(Task inputs)

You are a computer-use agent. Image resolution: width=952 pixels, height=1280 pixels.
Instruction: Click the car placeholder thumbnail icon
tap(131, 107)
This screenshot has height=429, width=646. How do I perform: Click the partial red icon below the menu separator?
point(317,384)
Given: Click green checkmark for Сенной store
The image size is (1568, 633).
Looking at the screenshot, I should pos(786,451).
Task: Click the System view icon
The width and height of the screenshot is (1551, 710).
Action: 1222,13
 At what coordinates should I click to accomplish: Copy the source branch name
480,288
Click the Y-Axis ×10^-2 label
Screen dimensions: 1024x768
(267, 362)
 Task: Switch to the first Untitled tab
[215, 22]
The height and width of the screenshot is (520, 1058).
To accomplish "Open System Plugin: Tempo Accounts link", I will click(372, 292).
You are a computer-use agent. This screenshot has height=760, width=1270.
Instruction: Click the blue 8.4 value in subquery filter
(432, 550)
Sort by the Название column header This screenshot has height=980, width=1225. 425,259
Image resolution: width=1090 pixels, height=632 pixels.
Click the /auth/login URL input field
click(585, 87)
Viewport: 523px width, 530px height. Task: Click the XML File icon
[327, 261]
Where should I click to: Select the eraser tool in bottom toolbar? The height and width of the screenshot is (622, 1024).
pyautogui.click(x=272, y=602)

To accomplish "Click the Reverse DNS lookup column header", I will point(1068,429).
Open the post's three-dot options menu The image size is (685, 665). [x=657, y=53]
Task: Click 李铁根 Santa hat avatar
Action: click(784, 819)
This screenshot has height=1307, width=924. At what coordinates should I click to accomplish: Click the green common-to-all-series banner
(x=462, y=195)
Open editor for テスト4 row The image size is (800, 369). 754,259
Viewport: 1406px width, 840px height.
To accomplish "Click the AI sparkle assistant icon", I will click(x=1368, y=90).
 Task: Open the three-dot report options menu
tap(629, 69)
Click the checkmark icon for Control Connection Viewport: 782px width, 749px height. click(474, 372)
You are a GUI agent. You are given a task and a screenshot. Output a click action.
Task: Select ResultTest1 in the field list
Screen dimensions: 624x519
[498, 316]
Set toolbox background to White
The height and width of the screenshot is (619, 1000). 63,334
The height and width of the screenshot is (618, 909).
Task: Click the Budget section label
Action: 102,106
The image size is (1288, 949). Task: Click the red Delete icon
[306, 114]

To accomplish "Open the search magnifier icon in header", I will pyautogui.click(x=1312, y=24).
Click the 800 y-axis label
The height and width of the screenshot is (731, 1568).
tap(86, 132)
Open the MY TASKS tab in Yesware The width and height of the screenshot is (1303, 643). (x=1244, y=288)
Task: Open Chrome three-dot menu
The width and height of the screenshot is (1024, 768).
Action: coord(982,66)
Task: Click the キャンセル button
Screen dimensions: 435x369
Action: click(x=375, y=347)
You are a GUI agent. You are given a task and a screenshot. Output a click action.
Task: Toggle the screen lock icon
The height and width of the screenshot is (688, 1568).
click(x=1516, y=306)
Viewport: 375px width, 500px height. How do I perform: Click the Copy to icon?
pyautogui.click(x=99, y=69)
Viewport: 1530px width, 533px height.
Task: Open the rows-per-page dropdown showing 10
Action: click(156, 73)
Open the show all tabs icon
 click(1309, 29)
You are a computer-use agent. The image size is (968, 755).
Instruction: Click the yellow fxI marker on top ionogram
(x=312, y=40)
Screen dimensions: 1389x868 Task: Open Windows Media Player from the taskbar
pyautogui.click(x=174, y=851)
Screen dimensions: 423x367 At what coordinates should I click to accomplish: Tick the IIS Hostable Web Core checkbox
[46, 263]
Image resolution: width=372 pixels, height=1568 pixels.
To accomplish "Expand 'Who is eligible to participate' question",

(What the task requires)
Could you copy out every one of the rows above word for word, in the same order, changing nothing?

(Response to the exercise)
You are a computer-use agent. Image resolution: width=952 pixels, height=1280 pixels.
Instruction: Click the car placeholder thumbnail icon
tap(131, 107)
This screenshot has height=429, width=646. How do I perform: Click the partial red icon below the menu separator?
point(317,384)
Given: Click green checkmark for Сенной store
The image size is (1568, 633).
Looking at the screenshot, I should pos(786,451).
Task: Click the System view icon
The width and height of the screenshot is (1551, 710).
Action: 1222,13
 At what coordinates should I click to accomplish: Copy the source branch name
480,288
Click the Y-Axis ×10^-2 label
Screen dimensions: 1024x768
(267, 362)
 Task: Switch to the first Untitled tab
[215, 22]
The height and width of the screenshot is (520, 1058).
To accomplish "Open System Plugin: Tempo Accounts link", I will click(372, 292).
You are a computer-use agent. This screenshot has height=760, width=1270.
Instruction: Click the blue 8.4 value in subquery filter
(432, 550)
Sort by the Название column header This screenshot has height=980, width=1225. 425,259
Image resolution: width=1090 pixels, height=632 pixels.
Click the /auth/login URL input field
click(585, 87)
Viewport: 523px width, 530px height. Task: Click the XML File icon
[327, 261]
Where should I click to: Select the eraser tool in bottom toolbar? The height and width of the screenshot is (622, 1024).
pyautogui.click(x=272, y=602)

To accomplish "Click the Reverse DNS lookup column header", I will point(1068,429).
Open the post's three-dot options menu The image size is (685, 665). [x=657, y=53]
Task: Click 李铁根 Santa hat avatar
Action: click(784, 819)
This screenshot has height=1307, width=924. At what coordinates should I click to accomplish: Click the green common-to-all-series banner
(x=462, y=195)
Open editor for テスト4 row The image size is (800, 369). 754,259
Viewport: 1406px width, 840px height.
To accomplish "Click the AI sparkle assistant icon", I will click(x=1368, y=90).
 Task: Open the three-dot report options menu
tap(629, 69)
Click the checkmark icon for Control Connection Viewport: 782px width, 749px height. click(474, 372)
You are a GUI agent. You are given a task and a screenshot. Output a click action.
Task: Select ResultTest1 in the field list
Screen dimensions: 624x519
[498, 316]
Set toolbox background to White
The height and width of the screenshot is (619, 1000). 63,334
The height and width of the screenshot is (618, 909).
Task: Click the Budget section label
Action: 102,106
The image size is (1288, 949). Task: Click the red Delete icon
[306, 114]

To accomplish "Open the search magnifier icon in header", I will pyautogui.click(x=1312, y=24).
Click the 800 y-axis label
The height and width of the screenshot is (731, 1568).
tap(86, 132)
Open the MY TASKS tab in Yesware The width and height of the screenshot is (1303, 643). (x=1244, y=288)
Task: Open Chrome three-dot menu
The width and height of the screenshot is (1024, 768).
Action: coord(982,66)
Task: Click the キャンセル button
Screen dimensions: 435x369
Action: click(x=375, y=347)
You are a GUI agent. You are given a task and a screenshot. Output a click action.
Task: Toggle the screen lock icon
The height and width of the screenshot is (688, 1568).
click(x=1516, y=306)
Viewport: 375px width, 500px height. How do I perform: Click the Copy to icon?
pyautogui.click(x=99, y=69)
Viewport: 1530px width, 533px height.
Task: Open the rows-per-page dropdown showing 10
Action: click(156, 73)
Open the show all tabs icon
 click(1309, 29)
You are a computer-use agent. The image size is (968, 755).
Instruction: Click the yellow fxI marker on top ionogram
(x=312, y=40)
Screen dimensions: 1389x868 Task: Open Windows Media Player from the taskbar
pyautogui.click(x=174, y=851)
Screen dimensions: 423x367 At what coordinates should I click to accomplish: Tick the IIS Hostable Web Core checkbox
[46, 263]
Image resolution: width=372 pixels, height=1568 pixels.
To accomplish "Expand 'Who is eligible to participate' question",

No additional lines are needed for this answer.